__Exercise directions__: For every entry below, give an exact repeat and leave out the pictures.

+---+

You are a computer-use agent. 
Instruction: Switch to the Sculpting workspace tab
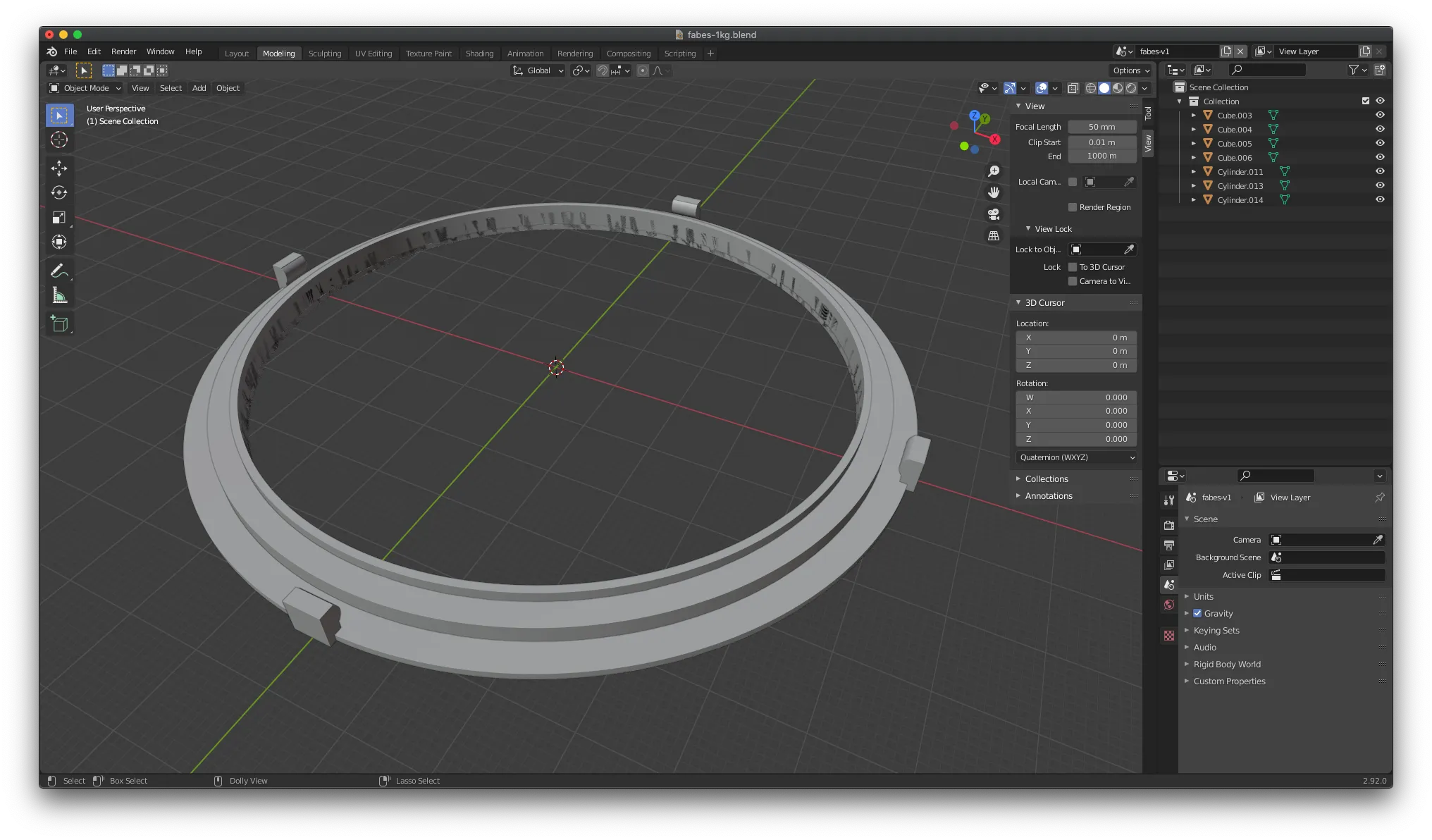324,54
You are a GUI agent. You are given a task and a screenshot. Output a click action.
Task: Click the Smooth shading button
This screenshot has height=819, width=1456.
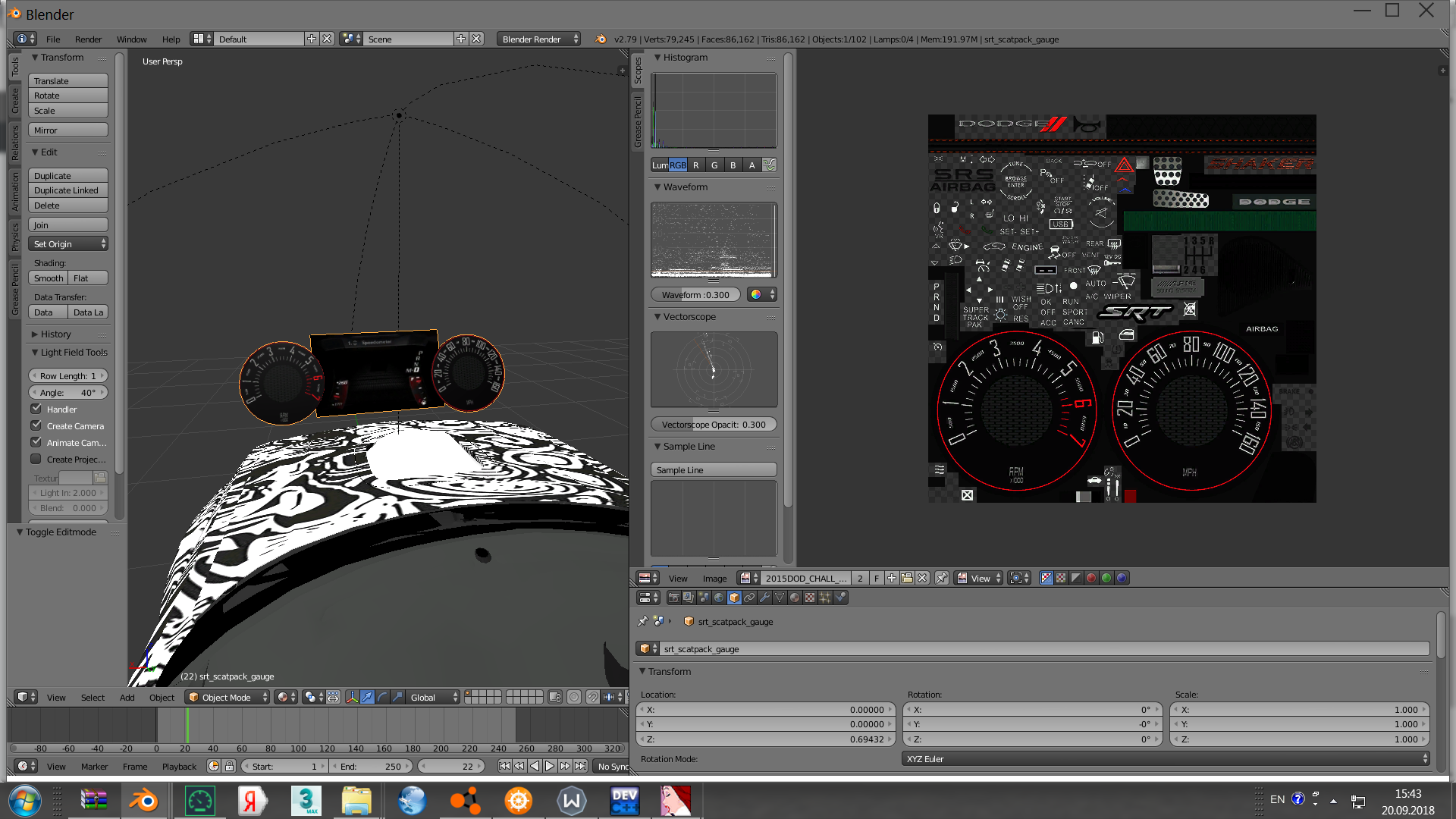click(49, 278)
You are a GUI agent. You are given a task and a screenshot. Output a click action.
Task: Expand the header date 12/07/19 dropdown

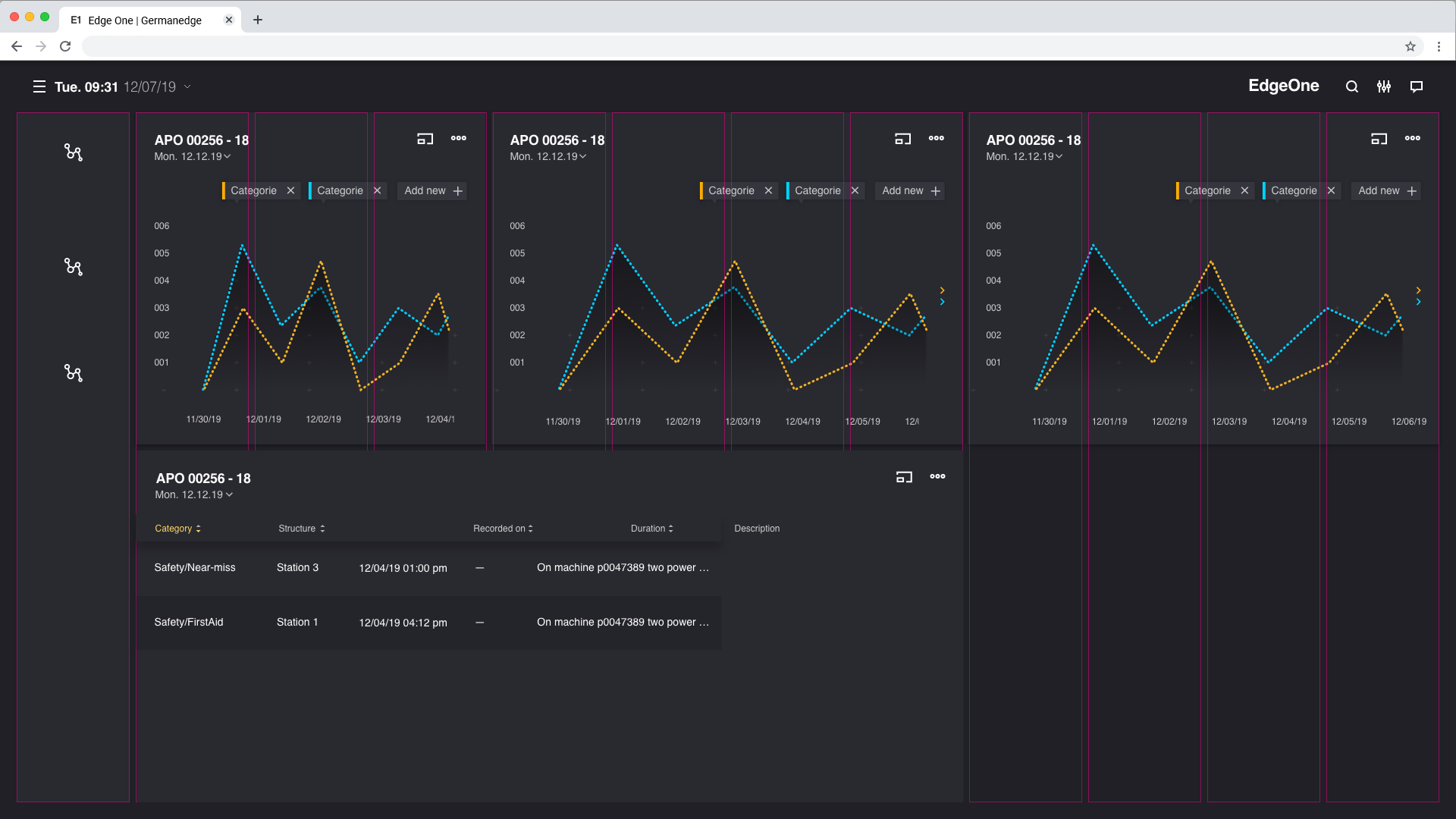coord(187,87)
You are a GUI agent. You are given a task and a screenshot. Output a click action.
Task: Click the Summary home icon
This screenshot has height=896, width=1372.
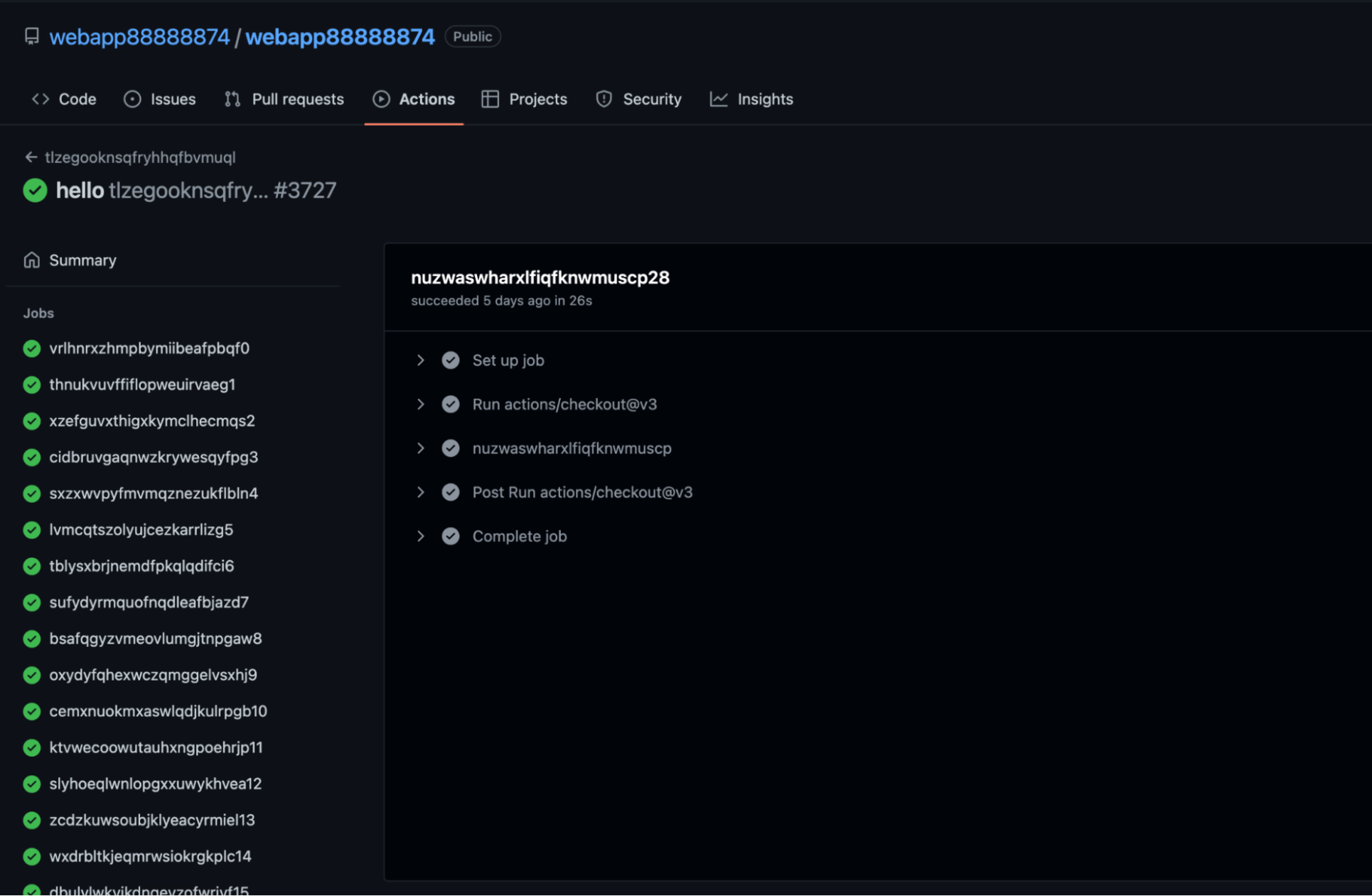(x=32, y=260)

+---+

__Expected output__:
You are a computer-use agent. 
Instruction: Switch to the Sculpting workspace tab
324,54
You are a GUI agent. You are given a task and a screenshot. Output a click action.
Task: Click the Smooth shading button
This screenshot has height=819, width=1456.
click(49, 278)
You are a GUI agent. You are given a task and a screenshot. Output a click action.
Task: Expand the header date 12/07/19 dropdown

coord(187,87)
You are a GUI agent. You are given a task and a screenshot. Output a click action.
Task: Click the Summary home icon
This screenshot has height=896, width=1372.
(x=32, y=260)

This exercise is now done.